The framework takes RGB inputs but operates entirely in wavelength. It uses a set of probability density functions to convert RGB into wavelengths, which also ensures that there will be little to no color banding regardless of sample count (also effectively outsourcing Metamerism to the user).
The framework also has imagers whose spectral response can be customized. The image below shows the scene (default balanced emission) rendered onto an imager that has a spectral response that favors the shorter wavelength, basically a tungsten balanced film.
Since the framework already propagates rays at the scale of hundreds of millions or billions, another several million would not hurt too much either. The framework also models the film grain with their individual densities, making color negative film possible.
The framework could also model how rays bounce back from the film plate and create halation, shown in the image below.
Cine rigs contain many things that would affect the final image but are seldom noticed. For example, the matte box is a contraption in front of the lens used to hold filters/gels and provide barn doors to block unwanted lights. However, matte box also restrains the path of light, consequently affects out-of-focus highlights (which by definition makes them apertures of the system). Observe how in the image below on the left, the bokeh look as if they are cut from two sides.
2D animation is also starting to incorporate more optical effects, but the low bit-depth makes many highlights disappear once out of focus. This is due to the energy that should theoretically be in there being clipped thanks to the low bit depth.
This framework provides a way to recreate the highlights and make the editing process feel more like 32-bit EXR rather than 8-bit TGA.
Vintage lens often accumulates small dusts, oils, or balsam separations. These factors introduce more scattering inside the lens and creates a foggy image. The framework models this forward scattering process and thus allows a more natural mist effect to be created.
Some production or enthusiasts modify the lens by editing how each glass element is placed. The framework is also capable of replicating this effect. For example, the image below shows the scene shot on a Helios-44 normally (top) and when the first element is reversed (bottom).
Small manufacturing errors, such as misalignment and rotation, can also be replicated by transforming the surface.
-
Polarization.
-
Through focus distortion.
-
Diffraction star (through Fraunhofer diffraction via the aperture stop).
-
Automatic optical material matching.
While the PSF integral logic is possible to be patched directly into the renderer as either a shader effect or replacing the DoF options entirely, it is not common for camera effects to be rendered directly into the image in real productions. Such decision will make all effects baked in and removing any chance of modification based on new art-directions.
Traditionally, camera effects are added in post after the 1st imaging process, such as through a DoF node in Nuke or similar applications. This is also where the framework is primarily designed to situate. The following snippet shows an example of constructing an image system and feeding inputs through it to acquire an image.
# Create or load a lens
lens = LensFromZmx(RectPath(r"resources/Zmx/Elmarit90f2.8.zmx")).GetLens()

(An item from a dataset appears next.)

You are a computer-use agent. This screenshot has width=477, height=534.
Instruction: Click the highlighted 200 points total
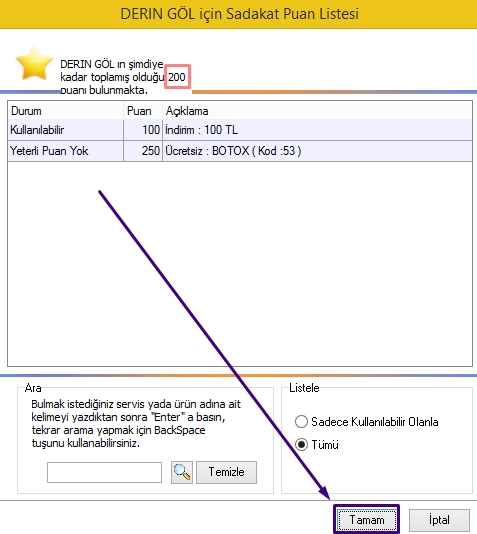pos(177,77)
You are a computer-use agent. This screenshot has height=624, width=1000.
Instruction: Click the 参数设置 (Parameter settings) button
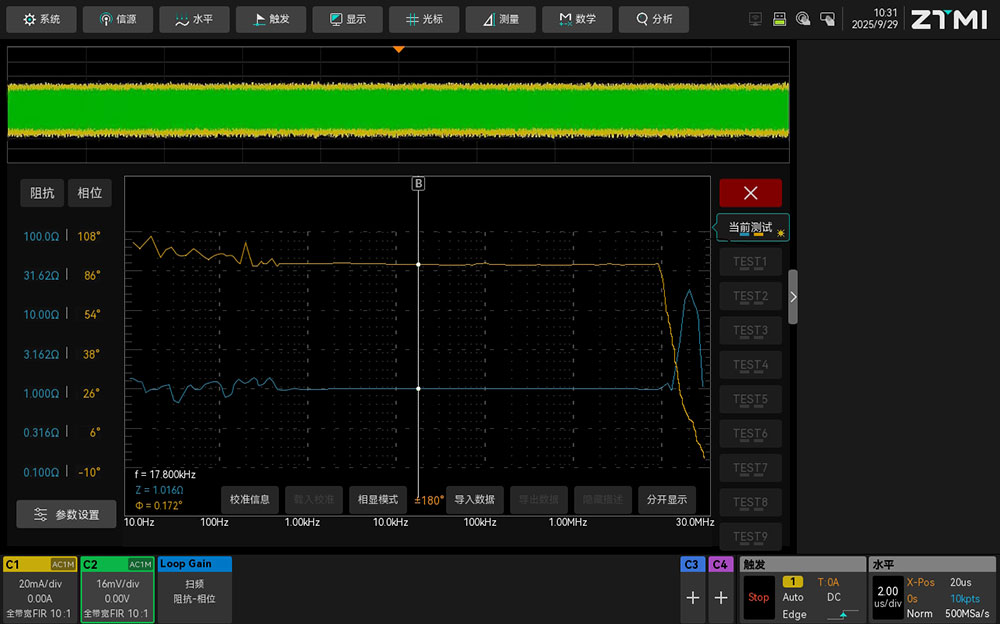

# Instantiate an imager, adjust its attributes
imager = StdImager(horiPx=2160)
# Read input images
FG = Image2DVariDepth()
# Pass in the lens angle of view to establish the scene size
FG.horizontalAoV = lens.GetAoV(halfAngle=False)[0]
FG.LoadFromEXR(r"resources/LeicaFG.exr")
BG = Image2DVariDepth()
BG.horizontalAoV = lens.GetAoV(halfAngle=False)[0]
BG.LoadFromEXR(r"resources/LeicaBG.exr")
# Load images into a stack, more efficient this way
exampleStack = ImageStack()
exampleStack.AddImage(BG, "BG")
exampleStack.AddImage(FG, "FG")
# Assemble an imaging system
IS = ImagingSystem(lens, imager)
# Set the scene
IS.object = exampleStack
# Aside from a stack, many other classes in ObjectSpace can also be passed in here
# Render the scene into an image
IS.Render(focusDistance=1500, renderTime=6*60*60, fileName="LeicaTest", flareGlare=True)Result:
It is also possible to include a pass of flare rendering using the same lens. For refractive objective it is easy to distinguish which rays are becoming stray rays and separate them into a different image output, then overlay it on top. The image below shows the image with flare from the same uncoated Leica Elmarit:
I must admit that there are a lot of inconsistencies in the coding convention here.
For example, likely due to my prior habit with C++ and C#, I started the project defaulting to my normal UpperCaseCamel naming paradigm, but later I learned that that Python is supposed to be using the under_score_format...
Through the IDE (thanks, PyCharm) I also learned that Python if statement does not necessarily need the parenthesis; and that function notes have more than one standard and :param NAME: is not to be taken as universal.
As a result, there are quite a lot of variations of method/variable names and commenting styles.
None of the universities I applied seems to be interested in admitting me. So despite already having plans on how to implement them, I'll only be able to start working on them after I find a job, whcih could be never :D.
-
Add a pure brute force ASPH solver.
-
Add channel summing in the imager.
-
Add opacity based on image stacking.
-
Add propagation based film grain.
-
Add transform for gamma corrected inputs.
-
Finish conical elements.
-
Find a way to make the render process dynamic, i.e., use as many hardware resources as possible without clipping the limit.
The core lens construction and ray propagation are AI-free, not because of some moral standard, but because AI was not good enough when I wrote them. Later modules have seen much more use of AI, mostly in a "design by contract" style, as AI is asked to complete a method that fulfills certain tasks, which they perform quite well.
-
Matplotlib after a certain version has become practically unusable. This happened at some point in late 2024, no plotting logic was changed but all of a sudden it drops to single digit FPS and refresh plot for real time update automatically halts after like 5 calls.
-
Close focus (relative close focus with respect to effective focal length) may result in edge ray rejection, visually appears as dark lines around the object border. This is likely caused by the implementation calculating the location of the scene from first vertex instead of the principal point.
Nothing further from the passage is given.